» What you have to do
Look for the word "warning" in the data below, and copy every line that holds it.
___ Recorded data
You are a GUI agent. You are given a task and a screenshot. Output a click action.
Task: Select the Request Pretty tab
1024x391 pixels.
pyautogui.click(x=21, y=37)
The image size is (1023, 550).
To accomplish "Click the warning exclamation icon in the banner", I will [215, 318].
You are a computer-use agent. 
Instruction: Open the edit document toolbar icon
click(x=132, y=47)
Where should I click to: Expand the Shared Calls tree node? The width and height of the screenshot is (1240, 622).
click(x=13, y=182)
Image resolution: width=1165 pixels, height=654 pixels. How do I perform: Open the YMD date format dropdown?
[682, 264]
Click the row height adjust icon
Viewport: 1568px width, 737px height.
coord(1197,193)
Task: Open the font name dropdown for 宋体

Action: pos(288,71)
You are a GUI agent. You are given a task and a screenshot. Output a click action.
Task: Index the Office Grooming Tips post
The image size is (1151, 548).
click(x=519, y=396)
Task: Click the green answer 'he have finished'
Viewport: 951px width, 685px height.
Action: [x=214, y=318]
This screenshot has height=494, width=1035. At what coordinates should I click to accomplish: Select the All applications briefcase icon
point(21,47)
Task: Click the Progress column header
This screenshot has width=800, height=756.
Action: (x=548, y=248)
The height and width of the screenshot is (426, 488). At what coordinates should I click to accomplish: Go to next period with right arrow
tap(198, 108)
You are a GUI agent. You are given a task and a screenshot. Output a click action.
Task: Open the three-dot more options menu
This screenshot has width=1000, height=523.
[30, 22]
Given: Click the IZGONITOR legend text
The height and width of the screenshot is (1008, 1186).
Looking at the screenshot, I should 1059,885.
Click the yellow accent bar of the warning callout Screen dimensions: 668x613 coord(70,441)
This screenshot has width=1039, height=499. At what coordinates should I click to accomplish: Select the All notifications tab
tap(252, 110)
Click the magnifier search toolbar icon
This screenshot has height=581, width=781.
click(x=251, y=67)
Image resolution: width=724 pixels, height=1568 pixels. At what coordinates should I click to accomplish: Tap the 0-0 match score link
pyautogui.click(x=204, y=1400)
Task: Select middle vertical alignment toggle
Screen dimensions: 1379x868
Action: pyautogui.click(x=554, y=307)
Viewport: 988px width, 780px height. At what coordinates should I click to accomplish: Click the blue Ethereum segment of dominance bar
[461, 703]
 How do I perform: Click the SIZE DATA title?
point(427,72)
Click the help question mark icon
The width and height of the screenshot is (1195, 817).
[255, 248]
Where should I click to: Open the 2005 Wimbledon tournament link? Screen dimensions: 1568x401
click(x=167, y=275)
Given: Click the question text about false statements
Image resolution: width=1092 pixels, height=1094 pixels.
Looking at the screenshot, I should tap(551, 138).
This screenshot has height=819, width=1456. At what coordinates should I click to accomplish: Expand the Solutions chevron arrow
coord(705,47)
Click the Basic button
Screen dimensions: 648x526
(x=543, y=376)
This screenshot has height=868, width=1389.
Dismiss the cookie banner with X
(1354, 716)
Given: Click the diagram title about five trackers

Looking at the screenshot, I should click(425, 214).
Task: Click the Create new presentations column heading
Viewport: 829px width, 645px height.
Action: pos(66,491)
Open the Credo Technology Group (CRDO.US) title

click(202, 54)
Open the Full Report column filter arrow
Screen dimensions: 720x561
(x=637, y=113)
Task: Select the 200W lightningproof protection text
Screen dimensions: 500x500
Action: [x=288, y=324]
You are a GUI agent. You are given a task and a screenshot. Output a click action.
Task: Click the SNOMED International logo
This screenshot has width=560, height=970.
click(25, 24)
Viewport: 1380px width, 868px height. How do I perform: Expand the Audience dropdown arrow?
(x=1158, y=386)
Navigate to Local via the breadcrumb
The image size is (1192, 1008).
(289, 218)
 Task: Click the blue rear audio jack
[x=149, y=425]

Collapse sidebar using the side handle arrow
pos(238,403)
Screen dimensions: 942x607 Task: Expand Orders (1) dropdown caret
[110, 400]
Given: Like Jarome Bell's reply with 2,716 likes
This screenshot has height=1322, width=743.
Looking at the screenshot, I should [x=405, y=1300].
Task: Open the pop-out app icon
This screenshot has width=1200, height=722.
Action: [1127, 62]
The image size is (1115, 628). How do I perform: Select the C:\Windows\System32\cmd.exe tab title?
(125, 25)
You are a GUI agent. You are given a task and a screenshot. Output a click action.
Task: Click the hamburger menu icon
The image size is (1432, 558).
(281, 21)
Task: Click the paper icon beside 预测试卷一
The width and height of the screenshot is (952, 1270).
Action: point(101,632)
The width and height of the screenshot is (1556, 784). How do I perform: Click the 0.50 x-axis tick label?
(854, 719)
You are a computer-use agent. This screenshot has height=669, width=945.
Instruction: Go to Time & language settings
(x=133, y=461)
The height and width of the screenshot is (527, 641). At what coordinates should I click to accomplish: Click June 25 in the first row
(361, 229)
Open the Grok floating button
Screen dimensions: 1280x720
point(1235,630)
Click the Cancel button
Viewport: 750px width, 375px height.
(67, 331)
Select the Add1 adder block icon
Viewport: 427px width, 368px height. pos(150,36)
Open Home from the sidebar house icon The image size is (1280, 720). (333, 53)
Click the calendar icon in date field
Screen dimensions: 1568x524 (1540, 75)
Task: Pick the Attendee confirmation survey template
______
» Expected answer
To accomplish "Click the warning exclamation icon in the banner", I will [215, 318].
Click the yellow accent bar of the warning callout Screen dimensions: 668x613 coord(70,441)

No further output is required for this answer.